MatchZoo
MatchZoo copied to clipboard
Preprocessor.fit_transform does not initialise preprocessor.context
Describe the bug
When calling
preprocessor = mz.preprocessors.DSSMPreprocessor() train_processed = preprocessor.fit_transform(train_pack)
the preprocessor does not automatically initialise preprocessor.context like when calling
train_processed = preprocessor.fit(train_pack)
To Reproduce
import matchzoo as mz
import pandas as pd
path = "/results/DPH_3.res" #any file
table = pd.read_csv(path,sep='\t')
df = pd.DataFrame({ #any format
'text_left': table['q'],
'text_right': table['doc'],
'id_left': table['q_id'],
'id_right': table['doc_id'],
'label': table['label']
})
pack = mz.pack(df)
train_pack = pack[:10000]
valid_pack = pack[10000:15000]
predict_pack = pack[15000:20000]
preprocessor = mz.preprocessors.DSSMPreprocessor()
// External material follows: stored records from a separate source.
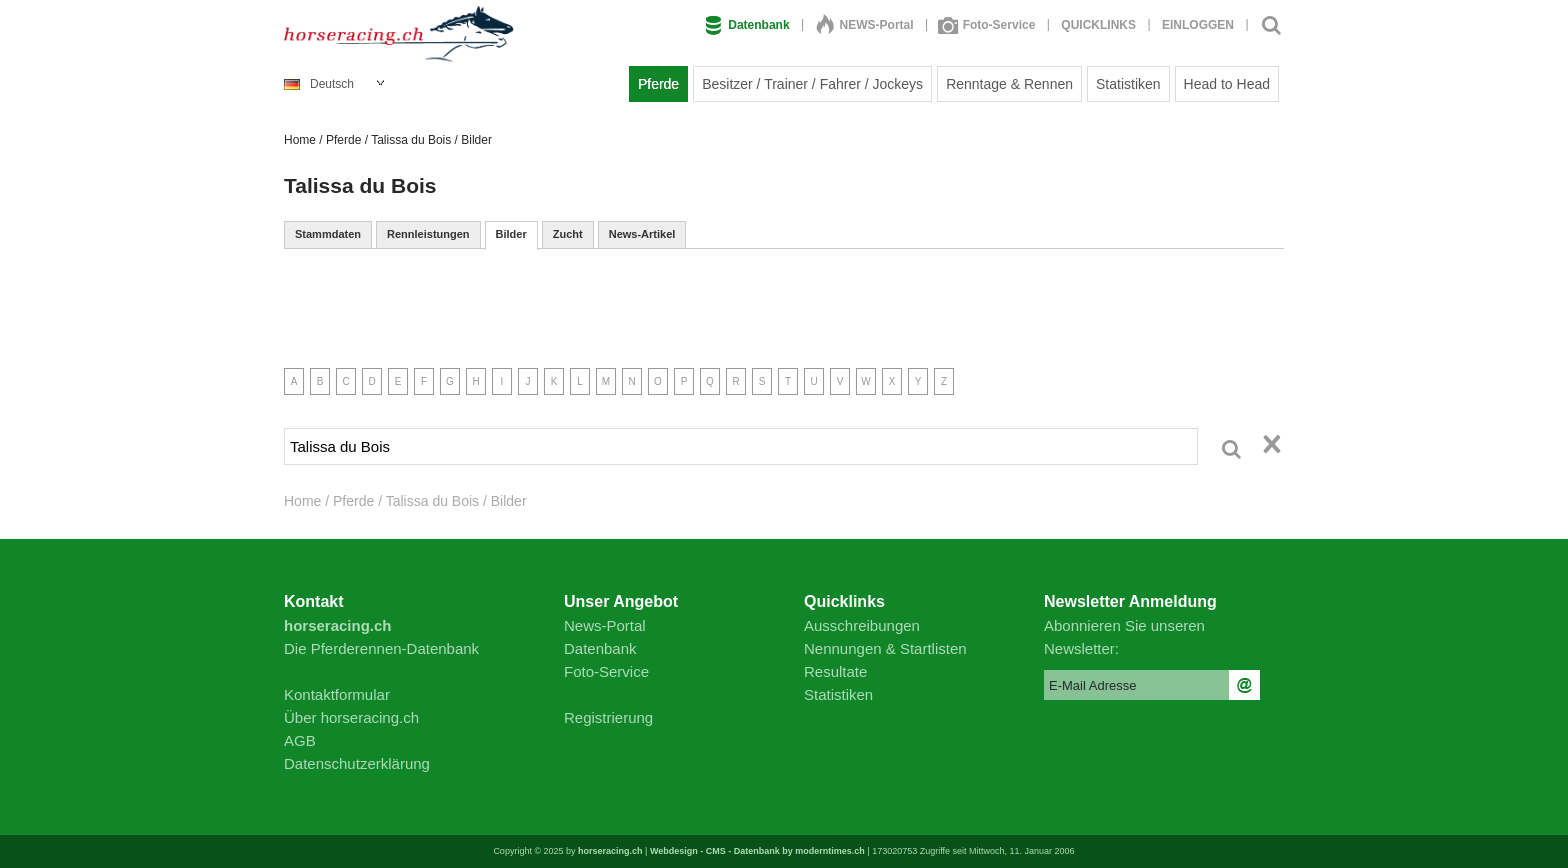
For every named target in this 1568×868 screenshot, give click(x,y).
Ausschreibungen (862, 625)
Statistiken (1128, 84)
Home (300, 140)
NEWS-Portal (865, 25)
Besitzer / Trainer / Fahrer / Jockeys (812, 84)
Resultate (835, 671)
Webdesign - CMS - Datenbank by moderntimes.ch (757, 851)
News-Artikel (642, 234)
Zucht (568, 234)
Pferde (658, 84)
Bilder (511, 234)
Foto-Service (988, 25)
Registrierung (608, 717)
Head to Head (1227, 84)
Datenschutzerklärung (357, 763)
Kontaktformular (337, 694)
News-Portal (605, 625)
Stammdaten (328, 234)
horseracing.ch (610, 851)
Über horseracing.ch (351, 717)
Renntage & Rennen (1009, 84)
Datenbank (747, 25)
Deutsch (319, 84)
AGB (300, 740)
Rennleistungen (428, 234)
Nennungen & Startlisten (885, 648)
preprocessor.fit_transform(train_pack)
print(preprocessor.context) #output is {}
preprocessor.fit(train_pack)
print(preprocessor.context) #output is not empty, all params are initialised
train_processed = preprocessor.transform(train_pack)
valid_processed = preprocessor.transform(valid_pack)
predict_processed = preprocessor.transform(predict_pack)
Describe your attempts
- [x] I checked the documentation and found no answer
- [x] I checked to make sure that this is not a duplicate issue
Current workaround: Separately perform preprocessor.fit() and preprocessor.transform()
Context
- OS : macOS 10.13
- Hardware : CPU only
- Matchzoo version : 2.1.0
Since I don't have your data, I tested it with our toy data. I could not reproduce the bug you are reporting.
Here's the thing I tried:
import matchzoo as mz
pp = mz.preprocessors.DSSMPreprocessor()
dp = mz.datasets.toy.load_data()
pp.fit_transform(dp)
print(pp.context) # actually prints correctly fitted context
pp.fit(dp)
print(pp.context) # prints the same thing